> [What the task asks] Print the entries below word for word, starting at the line that contains "Where should I click to: Expand" and continuing through the end of the entries, with both ends included. Leave the pictures out of your answer.

+++++

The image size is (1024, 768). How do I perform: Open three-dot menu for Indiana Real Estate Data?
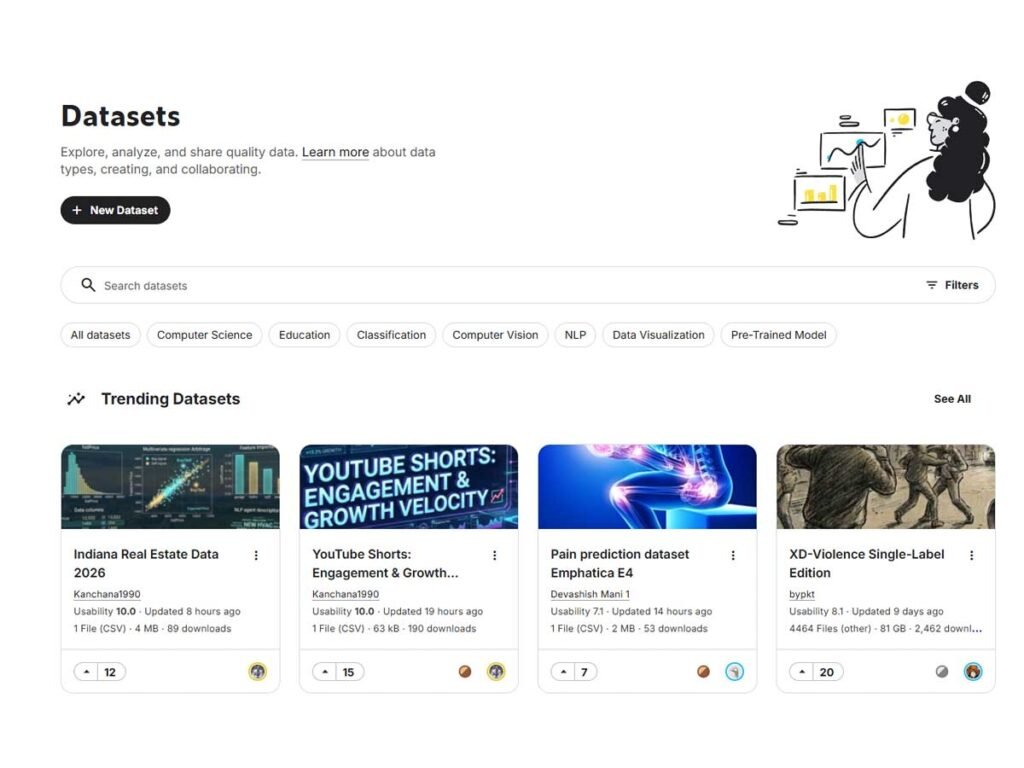click(x=256, y=555)
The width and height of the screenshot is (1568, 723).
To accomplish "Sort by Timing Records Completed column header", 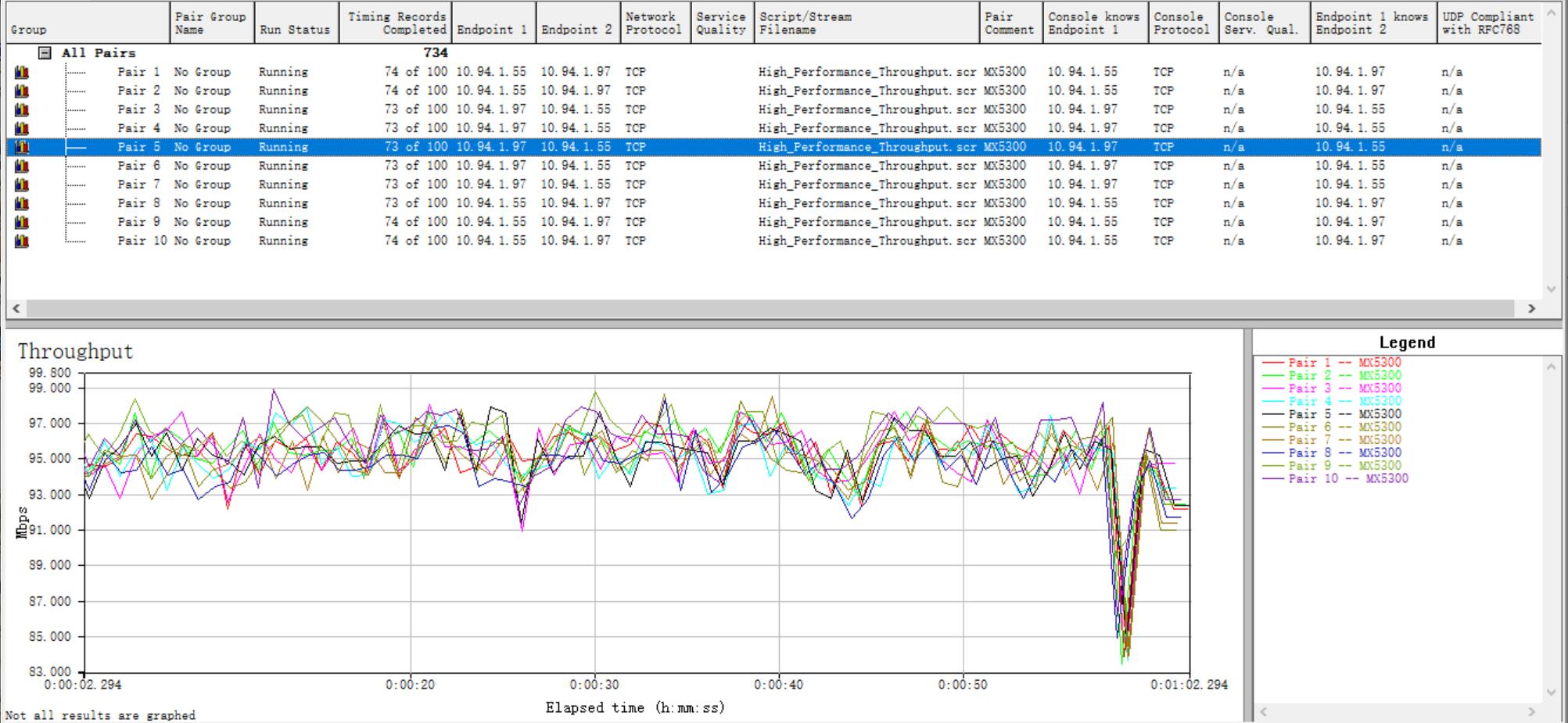I will click(x=396, y=23).
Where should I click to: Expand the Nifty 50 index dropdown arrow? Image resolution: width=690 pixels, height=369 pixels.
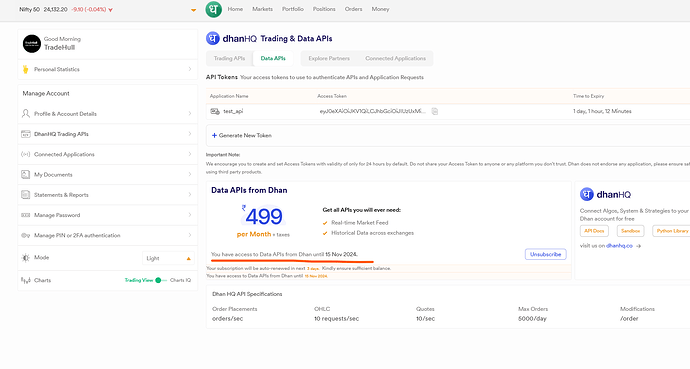click(x=193, y=10)
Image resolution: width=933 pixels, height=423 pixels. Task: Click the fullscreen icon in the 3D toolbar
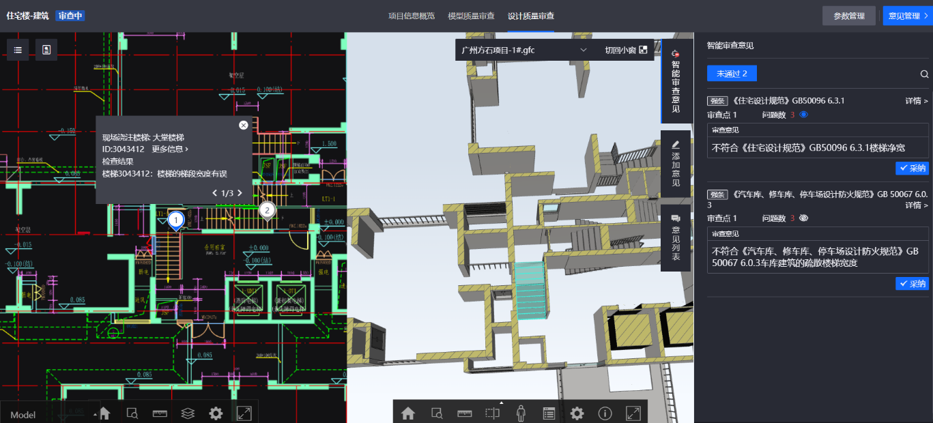click(633, 413)
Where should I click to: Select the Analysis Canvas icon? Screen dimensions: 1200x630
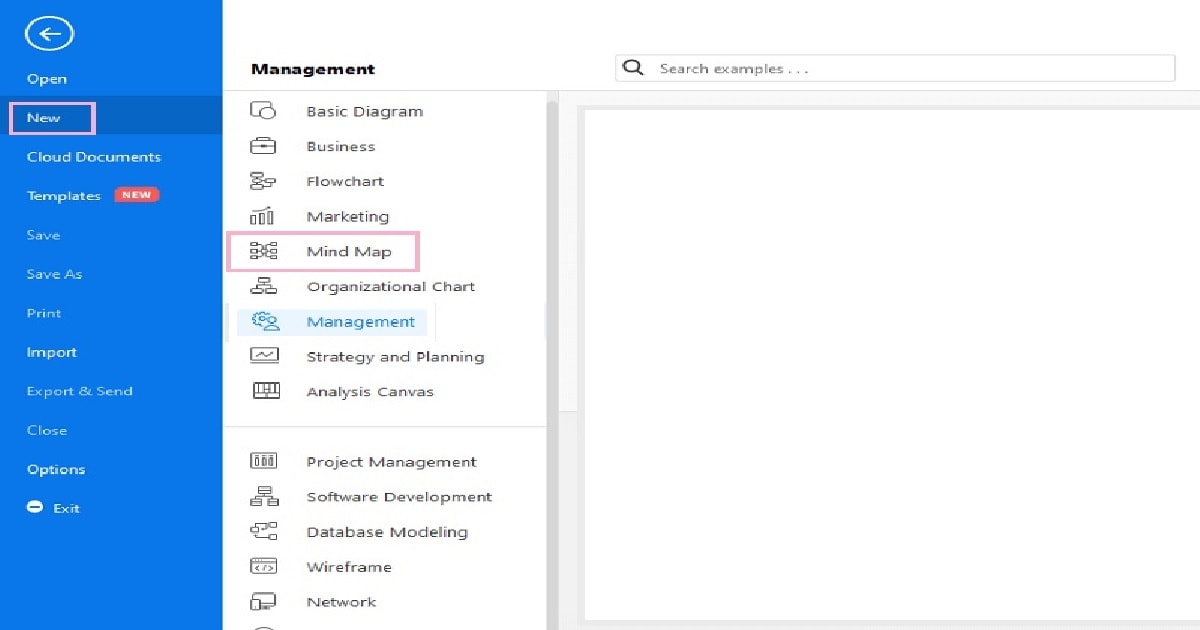(264, 391)
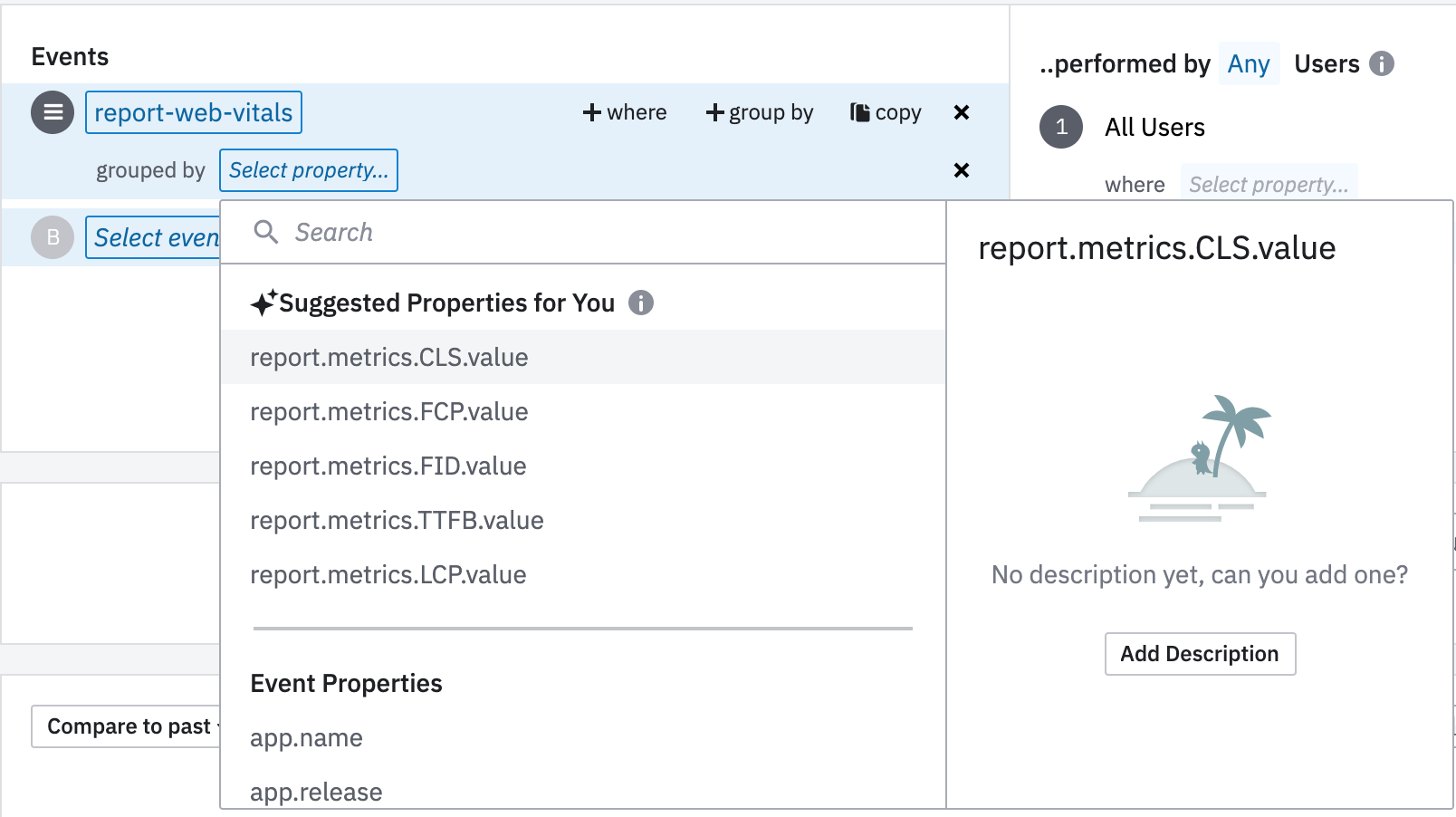1456x817 pixels.
Task: Pick report.metrics.FID.value property
Action: click(388, 466)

+++++

> [Task result]
Where should I click to: Expand the Nifty 50 index dropdown arrow? Image resolution: width=690 pixels, height=369 pixels.
click(x=193, y=10)
Image resolution: width=933 pixels, height=423 pixels. Task: Click the fullscreen icon in the 3D toolbar
click(633, 413)
Where should I click to: Select the Analysis Canvas icon? Screen dimensions: 1200x630
(264, 391)
1456x817 pixels.
Task: Pick report.metrics.FID.value property
Action: click(388, 466)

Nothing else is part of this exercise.